His life has never been the same since. He took his first course in psychology during his sophomore year, and he vividly recalls voraciously reading every chapter of Floyd Ruch’s textbook before the semester was half over.
Engle brings his passion for the field of psychology with him in his new position as Editor of APS’s Current Directions in Psychological Science, a journal that publishes concise reviews of the latest developments across the full spectrum of psychological research. “The list of journals I would really like to edit is quite small, probably three or four, and Current Directions in Psychological Science is at the top of that list,” he says. Engle succeeds former editor Harry Reis, who has been in that post since 2005.
Engle is well-suited to the demands of editing Current Directions; he has always had a wide variety of scientific interests. “I graduated [from West Virginia State] with nearly as many hours in zoology and in math as I had in psychology,” he says, “so it was inevitable that I gravitate toward experimental psychology.” After completing his undergraduate degree Engle was admitted to Ohio State University, where he received his PhD in experimental psychology in 1973. He taught at King College in Tennessee for two years, where he began researching modality effects in short-term memory. He then took a faculty position at the University of South Carolina, where he remained for 21 years. In 1995, he was appointed Chair of the School of Psychology at the Georgia Institute of Technology. He is currently Interim Director of the Center for Advanced Brain Imaging at Georgia Tech and recently began a new project on how genotype and other genetic factors are related to executive functioning and the improvement of working memory capacity.
As head of the School of Psychology at Georgia Tech, Engle was able to choose which courses he taught. Unlike other department chairs, who might have chosen to teach higher level classes, he has always elected to teach Introductory Psychology. “The broad field of psychology interests me and I think I explain it well,” he says. “That is the same reason that I want to edit a journal such as Current Directions that deals with the full gamut of psychological science and how that science comes to bear on real world situations.”

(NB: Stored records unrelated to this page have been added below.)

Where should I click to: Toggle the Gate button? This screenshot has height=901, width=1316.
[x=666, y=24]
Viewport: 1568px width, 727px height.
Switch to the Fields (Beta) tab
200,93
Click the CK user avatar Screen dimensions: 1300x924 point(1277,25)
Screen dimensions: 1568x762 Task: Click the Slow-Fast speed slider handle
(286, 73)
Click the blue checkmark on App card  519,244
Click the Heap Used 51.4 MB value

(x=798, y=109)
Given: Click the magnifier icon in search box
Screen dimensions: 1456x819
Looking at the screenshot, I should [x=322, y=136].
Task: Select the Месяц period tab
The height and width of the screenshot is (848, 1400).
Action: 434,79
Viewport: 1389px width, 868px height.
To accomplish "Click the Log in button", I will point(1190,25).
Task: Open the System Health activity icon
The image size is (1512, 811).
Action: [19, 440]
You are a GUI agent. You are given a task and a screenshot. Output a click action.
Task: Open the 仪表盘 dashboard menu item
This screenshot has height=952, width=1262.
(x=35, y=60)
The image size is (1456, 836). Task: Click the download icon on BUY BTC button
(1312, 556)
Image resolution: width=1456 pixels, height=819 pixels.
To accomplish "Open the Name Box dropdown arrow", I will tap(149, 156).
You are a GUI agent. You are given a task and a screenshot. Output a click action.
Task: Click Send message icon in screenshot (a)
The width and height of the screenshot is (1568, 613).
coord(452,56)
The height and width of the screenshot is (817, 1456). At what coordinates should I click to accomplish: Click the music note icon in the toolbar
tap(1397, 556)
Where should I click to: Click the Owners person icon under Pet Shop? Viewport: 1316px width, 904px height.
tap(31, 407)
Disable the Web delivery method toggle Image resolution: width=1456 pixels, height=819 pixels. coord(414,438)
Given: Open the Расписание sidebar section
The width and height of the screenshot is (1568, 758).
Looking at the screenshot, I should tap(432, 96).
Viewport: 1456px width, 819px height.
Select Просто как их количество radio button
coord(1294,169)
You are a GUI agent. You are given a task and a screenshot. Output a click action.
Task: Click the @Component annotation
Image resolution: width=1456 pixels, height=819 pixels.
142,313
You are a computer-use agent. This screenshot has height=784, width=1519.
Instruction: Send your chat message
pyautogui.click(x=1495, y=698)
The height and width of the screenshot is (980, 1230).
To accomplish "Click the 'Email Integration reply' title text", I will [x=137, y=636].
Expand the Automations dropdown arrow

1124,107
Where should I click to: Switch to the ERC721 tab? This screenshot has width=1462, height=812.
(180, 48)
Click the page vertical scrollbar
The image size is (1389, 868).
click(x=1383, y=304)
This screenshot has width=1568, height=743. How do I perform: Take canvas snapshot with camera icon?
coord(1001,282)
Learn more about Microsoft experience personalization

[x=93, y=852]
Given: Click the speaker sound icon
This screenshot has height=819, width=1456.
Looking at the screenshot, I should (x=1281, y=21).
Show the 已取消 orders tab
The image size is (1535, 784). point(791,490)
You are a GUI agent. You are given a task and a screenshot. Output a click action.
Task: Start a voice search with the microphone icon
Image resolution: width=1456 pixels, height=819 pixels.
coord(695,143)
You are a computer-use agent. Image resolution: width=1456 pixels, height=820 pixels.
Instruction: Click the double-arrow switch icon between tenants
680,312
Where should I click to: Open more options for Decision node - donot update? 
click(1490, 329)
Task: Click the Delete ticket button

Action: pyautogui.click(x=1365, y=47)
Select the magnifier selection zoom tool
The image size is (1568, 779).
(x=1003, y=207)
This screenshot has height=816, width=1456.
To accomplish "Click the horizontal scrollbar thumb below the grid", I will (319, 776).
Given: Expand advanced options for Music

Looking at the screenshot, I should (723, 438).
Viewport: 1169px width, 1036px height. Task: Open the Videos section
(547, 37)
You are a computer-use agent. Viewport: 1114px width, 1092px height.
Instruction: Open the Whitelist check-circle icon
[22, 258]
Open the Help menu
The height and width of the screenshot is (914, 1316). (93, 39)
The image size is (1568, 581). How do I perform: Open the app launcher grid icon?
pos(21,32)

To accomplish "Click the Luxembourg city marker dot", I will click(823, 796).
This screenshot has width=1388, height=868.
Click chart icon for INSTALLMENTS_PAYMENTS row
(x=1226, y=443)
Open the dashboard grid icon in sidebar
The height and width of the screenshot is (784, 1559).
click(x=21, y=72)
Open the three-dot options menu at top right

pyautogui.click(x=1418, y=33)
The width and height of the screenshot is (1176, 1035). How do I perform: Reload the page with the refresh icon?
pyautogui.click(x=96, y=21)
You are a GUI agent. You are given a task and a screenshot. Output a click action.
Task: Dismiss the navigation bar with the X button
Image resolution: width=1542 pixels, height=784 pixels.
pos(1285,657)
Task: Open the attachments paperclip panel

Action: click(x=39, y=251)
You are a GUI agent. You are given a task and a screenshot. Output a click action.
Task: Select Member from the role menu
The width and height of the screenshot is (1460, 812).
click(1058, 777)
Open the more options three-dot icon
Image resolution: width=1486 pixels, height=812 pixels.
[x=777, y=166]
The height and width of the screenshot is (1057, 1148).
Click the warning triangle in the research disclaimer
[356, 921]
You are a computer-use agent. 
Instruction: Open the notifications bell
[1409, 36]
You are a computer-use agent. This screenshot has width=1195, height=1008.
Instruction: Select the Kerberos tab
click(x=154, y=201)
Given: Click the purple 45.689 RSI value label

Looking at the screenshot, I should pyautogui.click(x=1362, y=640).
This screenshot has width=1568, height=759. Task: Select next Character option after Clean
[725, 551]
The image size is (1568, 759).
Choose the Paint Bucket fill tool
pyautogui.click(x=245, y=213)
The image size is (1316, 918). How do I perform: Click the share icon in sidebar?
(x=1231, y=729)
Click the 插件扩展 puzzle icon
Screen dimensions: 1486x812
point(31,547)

For Engle, accessibility is one of the most important features of Current Directions articles. “There is probably no single academic discipline as diverse as scientific psychology, and there is a great need for researchers across that wide discipline to be able to learn from one another.” Engle often uses articles from Current Directions in his classes to supplement the textbook. “I feel very strongly that the introductory psychology course is the most important vehicle by which the field ‘gives itself away,’ and Current Directions should be another such vehicle,” he explains. “[The articles] are typically written by researchers on the leading, if not bleeding, edge of the field, and they are typically edited to be accessible to a broad range of readers.” He understands that papers published in Current Directions must have sufficient scientific value and depth for fellow researchers, yet must be comprehensible to educated laypeople and undergraduate students. “This is a difficult challenge,” he says. “Some authors are more skilled at communicating their work at that level than others. I am convinced that a good editor can succeed at cultivating papers that reach that goal.”
Engle sees further potential for Current Directions at the international level. Engle had a paper published in Current Directions in 2002, and it has been cited about 150 times (and counting), mostly by researchers working in areas other than Engle’s and in journals published outside of the United States. One of Engle’s major goals as editor is to use the journal to help connect psychological researchers around the world, making Current Directions an “international journal.”
As Engle often remarks to his introductory psychology students, “virtually every major problem in the world has a large component that arises from human behavior, and understanding behavior will be instrumental in solving those problems.” Disseminating to a broader audience the research findings published in psychology journals such as Current Directions is a key step in addressing and solving many of our society’s major problems.
“Current Directions can be an important bridge between the so-called basic and applied areas of psychology,” says Engle. “I want to have the journal celebrate the value of good theory-driven work but also make us all think and appreciate how that work can have an impact on the world.”